[Stored items]

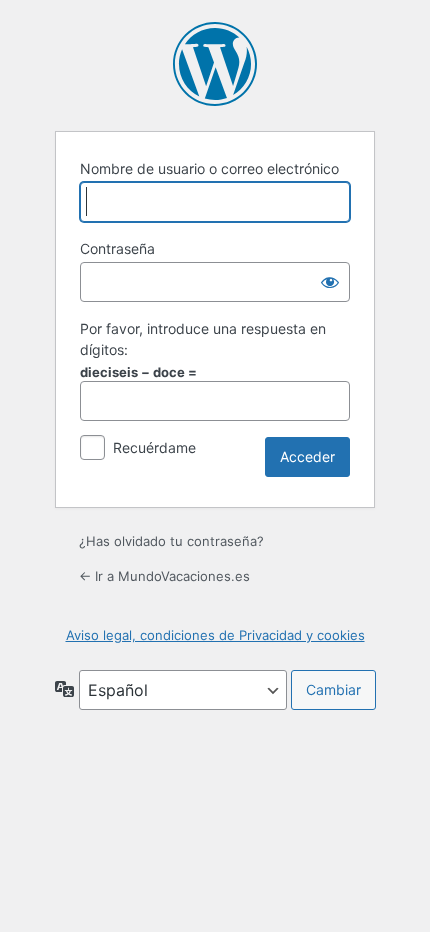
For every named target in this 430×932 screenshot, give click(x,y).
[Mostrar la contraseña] (330, 282)
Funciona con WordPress (215, 64)
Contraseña (117, 248)
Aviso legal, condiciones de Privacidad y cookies (215, 635)
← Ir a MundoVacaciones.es (164, 576)
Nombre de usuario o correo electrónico (209, 168)
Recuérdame (154, 447)
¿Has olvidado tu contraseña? (171, 541)
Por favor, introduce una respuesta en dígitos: (203, 339)
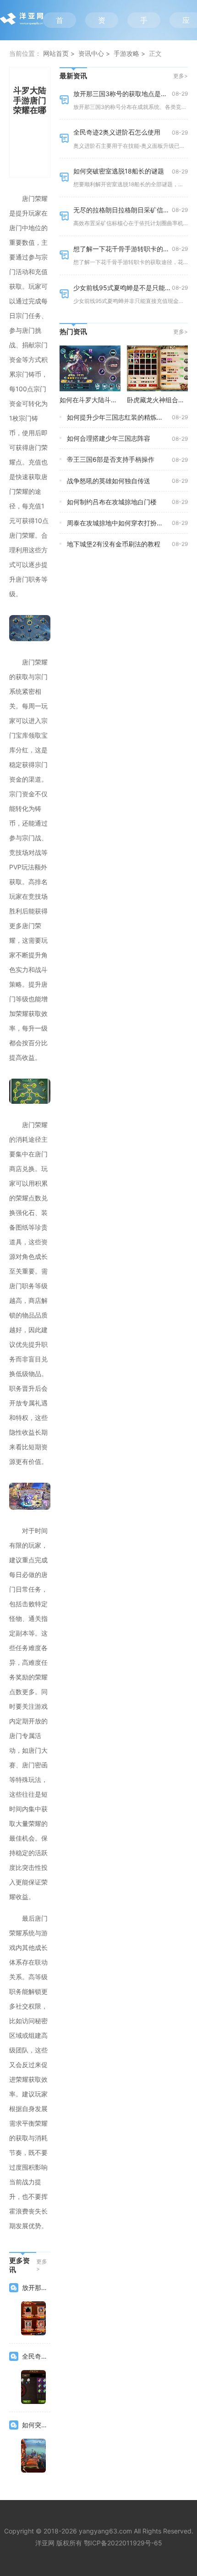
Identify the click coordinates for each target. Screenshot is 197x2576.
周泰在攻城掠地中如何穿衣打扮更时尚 (121, 523)
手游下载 (144, 22)
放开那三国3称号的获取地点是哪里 (123, 93)
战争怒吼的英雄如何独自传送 (108, 481)
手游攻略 (126, 53)
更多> (41, 2265)
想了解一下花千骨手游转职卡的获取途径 (131, 249)
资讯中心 (101, 22)
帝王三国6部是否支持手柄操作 (110, 459)
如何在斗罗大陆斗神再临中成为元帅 (111, 400)
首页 (59, 22)
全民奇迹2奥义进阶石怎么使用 (116, 132)
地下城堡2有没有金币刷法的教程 (113, 544)
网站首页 (56, 53)
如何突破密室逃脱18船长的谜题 (118, 171)
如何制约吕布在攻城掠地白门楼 (112, 502)
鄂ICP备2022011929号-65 (123, 2543)
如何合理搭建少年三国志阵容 (108, 438)
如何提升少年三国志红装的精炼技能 (118, 417)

PROMPT: Taking the lines above, repeat exactly those from the line that contains "Identify the click" through the line that contains "帝王三国6部是否支持手柄操作 (110, 459)", and both of those lines as well. Include nothing else.

RESPONSE:
Identify the click coordinates for each target. Screenshot is 197x2576.
周泰在攻城掠地中如何穿衣打扮更时尚 (121, 523)
手游下载 (144, 22)
放开那三国3称号的获取地点是哪里 (123, 93)
战争怒吼的英雄如何独自传送 (108, 481)
手游攻略 (126, 53)
更多> (41, 2265)
想了解一下花千骨手游转职卡的获取途径 (131, 249)
资讯中心 (101, 22)
帝王三国6部是否支持手柄操作 (110, 459)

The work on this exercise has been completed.